## BEGIN Entries
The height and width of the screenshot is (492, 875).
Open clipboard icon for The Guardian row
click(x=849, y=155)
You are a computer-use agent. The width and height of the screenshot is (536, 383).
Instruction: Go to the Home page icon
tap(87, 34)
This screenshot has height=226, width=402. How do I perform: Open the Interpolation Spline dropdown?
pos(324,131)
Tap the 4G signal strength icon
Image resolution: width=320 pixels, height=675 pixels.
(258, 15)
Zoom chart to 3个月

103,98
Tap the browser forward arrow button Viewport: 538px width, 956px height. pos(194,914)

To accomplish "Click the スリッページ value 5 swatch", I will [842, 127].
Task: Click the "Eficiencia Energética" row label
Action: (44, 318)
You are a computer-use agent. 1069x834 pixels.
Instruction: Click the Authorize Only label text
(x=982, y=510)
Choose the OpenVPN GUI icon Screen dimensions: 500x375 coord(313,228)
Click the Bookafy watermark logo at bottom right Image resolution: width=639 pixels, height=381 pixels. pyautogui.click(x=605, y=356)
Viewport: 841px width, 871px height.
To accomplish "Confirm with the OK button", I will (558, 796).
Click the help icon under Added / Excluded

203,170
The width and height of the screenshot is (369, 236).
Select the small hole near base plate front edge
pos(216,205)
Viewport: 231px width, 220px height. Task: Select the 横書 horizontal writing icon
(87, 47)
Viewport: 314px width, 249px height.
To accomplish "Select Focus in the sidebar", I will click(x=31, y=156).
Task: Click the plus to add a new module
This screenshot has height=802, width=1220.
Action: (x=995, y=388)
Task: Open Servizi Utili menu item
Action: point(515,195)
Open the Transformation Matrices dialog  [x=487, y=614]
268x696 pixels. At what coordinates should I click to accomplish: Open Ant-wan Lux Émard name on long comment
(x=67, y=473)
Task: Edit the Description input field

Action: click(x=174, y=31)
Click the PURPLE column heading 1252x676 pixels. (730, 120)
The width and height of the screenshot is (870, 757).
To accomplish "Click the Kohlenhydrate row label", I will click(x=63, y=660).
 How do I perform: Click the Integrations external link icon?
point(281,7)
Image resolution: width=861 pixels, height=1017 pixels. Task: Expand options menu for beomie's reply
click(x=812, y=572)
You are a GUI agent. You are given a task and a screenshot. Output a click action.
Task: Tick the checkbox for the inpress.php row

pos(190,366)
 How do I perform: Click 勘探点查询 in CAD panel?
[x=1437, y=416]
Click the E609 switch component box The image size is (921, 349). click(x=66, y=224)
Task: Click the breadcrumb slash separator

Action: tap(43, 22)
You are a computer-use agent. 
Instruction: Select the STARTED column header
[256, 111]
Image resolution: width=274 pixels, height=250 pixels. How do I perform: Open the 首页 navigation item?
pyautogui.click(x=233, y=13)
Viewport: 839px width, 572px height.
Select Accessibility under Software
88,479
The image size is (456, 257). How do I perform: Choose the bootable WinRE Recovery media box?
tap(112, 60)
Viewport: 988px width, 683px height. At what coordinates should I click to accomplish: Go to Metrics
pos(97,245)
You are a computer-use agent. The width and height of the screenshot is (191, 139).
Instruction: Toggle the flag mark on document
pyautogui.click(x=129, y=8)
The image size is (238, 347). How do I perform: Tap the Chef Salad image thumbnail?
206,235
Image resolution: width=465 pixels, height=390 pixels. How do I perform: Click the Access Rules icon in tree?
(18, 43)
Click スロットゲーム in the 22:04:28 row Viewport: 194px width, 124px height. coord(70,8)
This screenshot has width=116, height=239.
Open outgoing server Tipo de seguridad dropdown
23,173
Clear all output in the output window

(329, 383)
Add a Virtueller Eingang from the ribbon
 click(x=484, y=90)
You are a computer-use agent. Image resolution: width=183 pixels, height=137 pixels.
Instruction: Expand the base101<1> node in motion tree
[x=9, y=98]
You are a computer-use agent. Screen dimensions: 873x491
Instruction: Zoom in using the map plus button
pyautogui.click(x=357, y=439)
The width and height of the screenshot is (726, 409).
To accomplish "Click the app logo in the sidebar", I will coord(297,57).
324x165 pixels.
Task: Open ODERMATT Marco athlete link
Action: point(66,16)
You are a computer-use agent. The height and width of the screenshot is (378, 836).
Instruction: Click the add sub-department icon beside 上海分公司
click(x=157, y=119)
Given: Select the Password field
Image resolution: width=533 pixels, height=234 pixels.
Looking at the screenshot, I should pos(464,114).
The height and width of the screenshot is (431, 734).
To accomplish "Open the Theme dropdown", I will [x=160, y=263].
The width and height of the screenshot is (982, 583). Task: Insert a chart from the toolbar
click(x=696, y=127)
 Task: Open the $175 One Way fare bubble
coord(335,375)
## END Entries
## What the task requires
Please repeat the part that opens with the line containing "Zoom chart to 3个月" and closes with the line containing "pos(190,366)", substituting "screen capture" for "screenshot" and leaving everything else unchanged.

## Right answer
Zoom chart to 3个月

103,98
Tap the browser forward arrow button Viewport: 538px width, 956px height. pos(194,914)

To accomplish "Click the スリッページ value 5 swatch", I will [842, 127].
Task: Click the "Eficiencia Energética" row label
Action: (44, 318)
You are a computer-use agent. 1069x834 pixels.
Instruction: Click the Authorize Only label text
(x=982, y=510)
Choose the OpenVPN GUI icon Screen dimensions: 500x375 coord(313,228)
Click the Bookafy watermark logo at bottom right Image resolution: width=639 pixels, height=381 pixels. pyautogui.click(x=605, y=356)
Viewport: 841px width, 871px height.
To accomplish "Confirm with the OK button", I will (558, 796).
Click the help icon under Added / Excluded

203,170
The width and height of the screen capture is (369, 236).
Select the small hole near base plate front edge
pos(216,205)
Viewport: 231px width, 220px height. Task: Select the 横書 horizontal writing icon
(87, 47)
Viewport: 314px width, 249px height.
To accomplish "Select Focus in the sidebar", I will click(x=31, y=156).
Task: Click the plus to add a new module
This screen capture has height=802, width=1220.
Action: (x=995, y=388)
Task: Open Servizi Utili menu item
Action: point(515,195)
Open the Transformation Matrices dialog  [x=487, y=614]
268x696 pixels. At what coordinates should I click to accomplish: Open Ant-wan Lux Émard name on long comment
(x=67, y=473)
Task: Edit the Description input field

Action: click(x=174, y=31)
Click the PURPLE column heading 1252x676 pixels. (730, 120)
The width and height of the screen capture is (870, 757).
To accomplish "Click the Kohlenhydrate row label", I will click(x=63, y=660).
 How do I perform: Click the Integrations external link icon?
point(281,7)
Image resolution: width=861 pixels, height=1017 pixels. Task: Expand options menu for beomie's reply
click(x=812, y=572)
You are a GUI agent. You are given a task and a screen capture. Output a click action.
Task: Tick the checkbox for the inpress.php row

pos(190,366)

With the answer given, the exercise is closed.